:: GIVEN DATA ::
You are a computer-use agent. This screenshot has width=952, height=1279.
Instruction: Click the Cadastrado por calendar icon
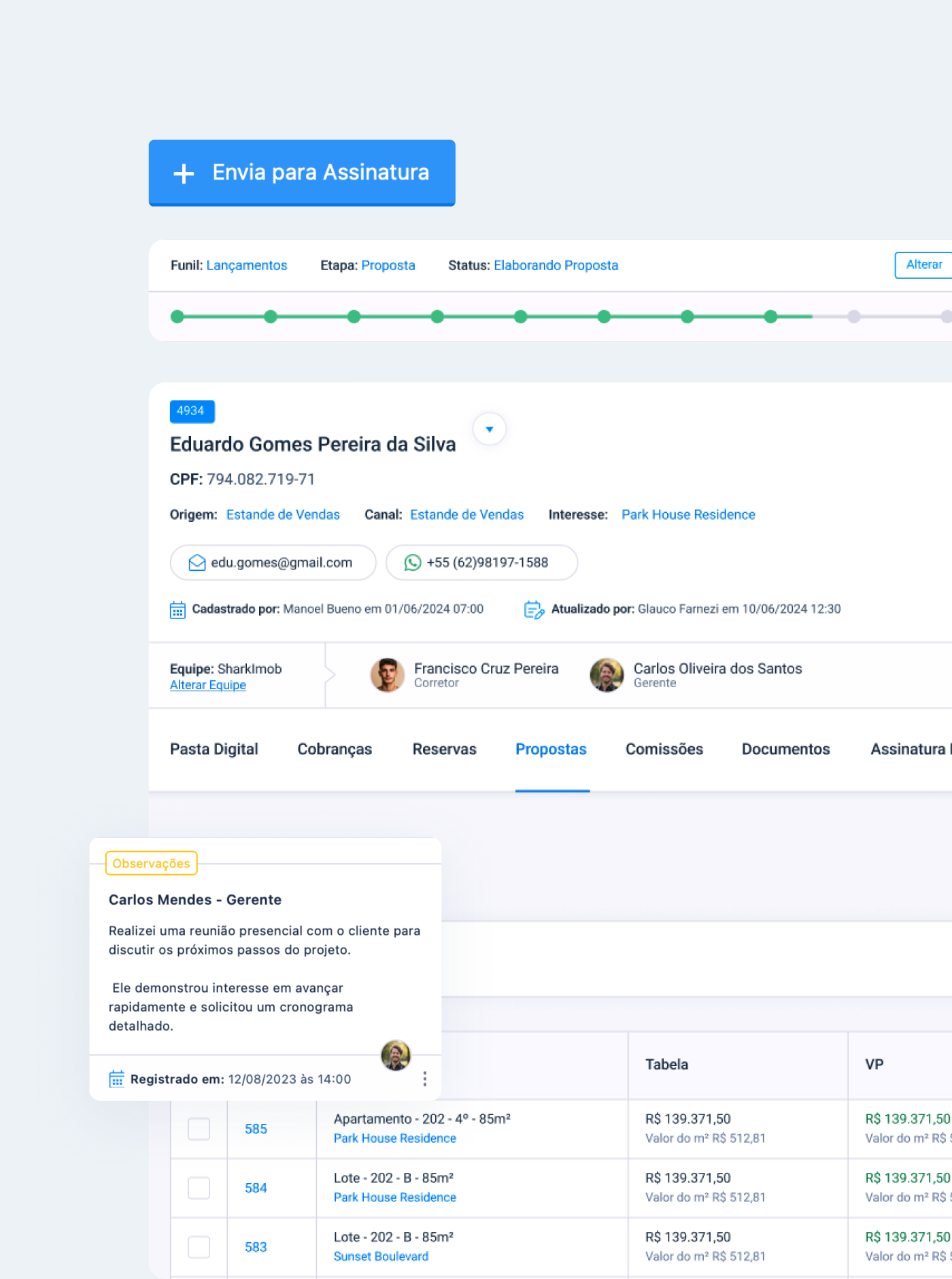pyautogui.click(x=177, y=610)
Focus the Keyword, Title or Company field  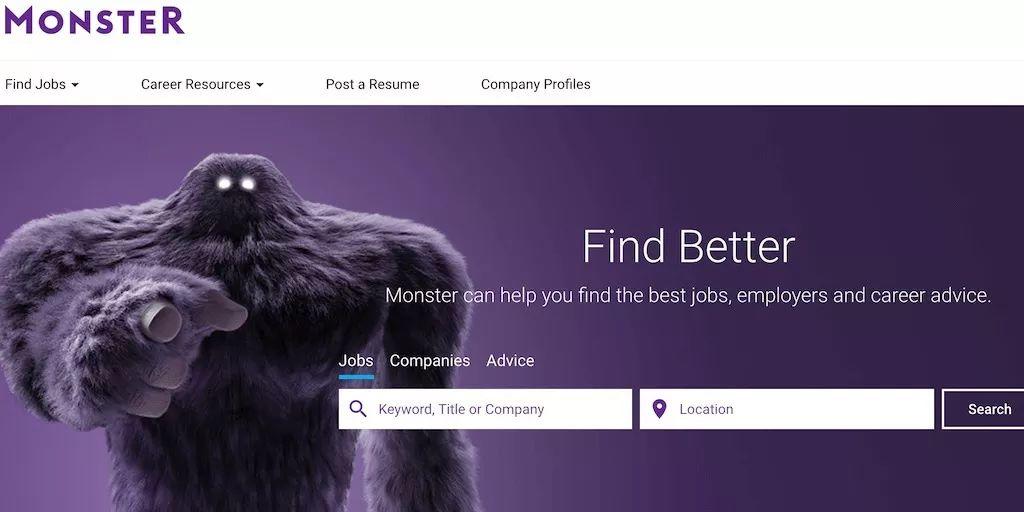coord(485,409)
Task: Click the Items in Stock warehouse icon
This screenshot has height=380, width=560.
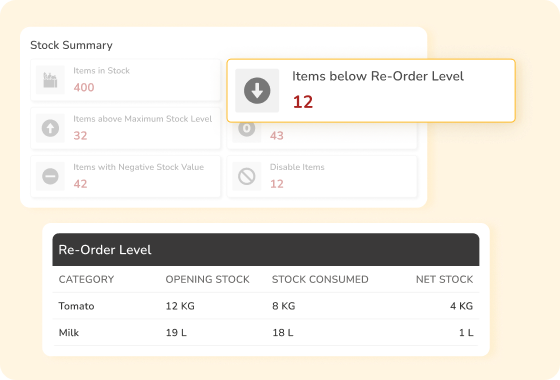Action: tap(50, 80)
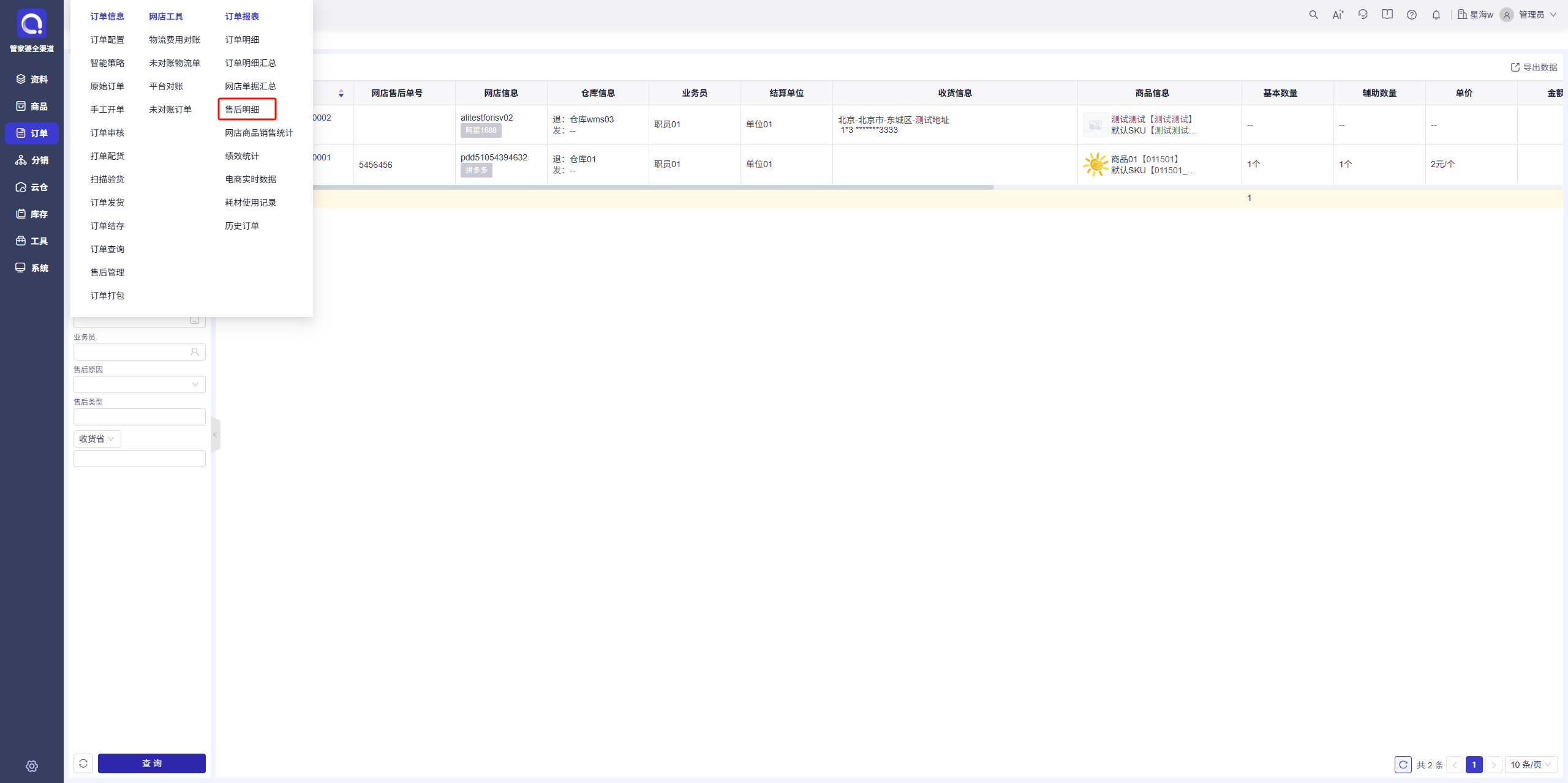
:::
WRITTEN EXERCISE:
Print the records from the line containing "Task: Click the Items in Stock warehouse icon" through the end of the records, both ends included, leaving the pictures out of your answer.

TASK SOLUTION:
Task: Click the Items in Stock warehouse icon
This screenshot has height=380, width=560.
Action: tap(50, 80)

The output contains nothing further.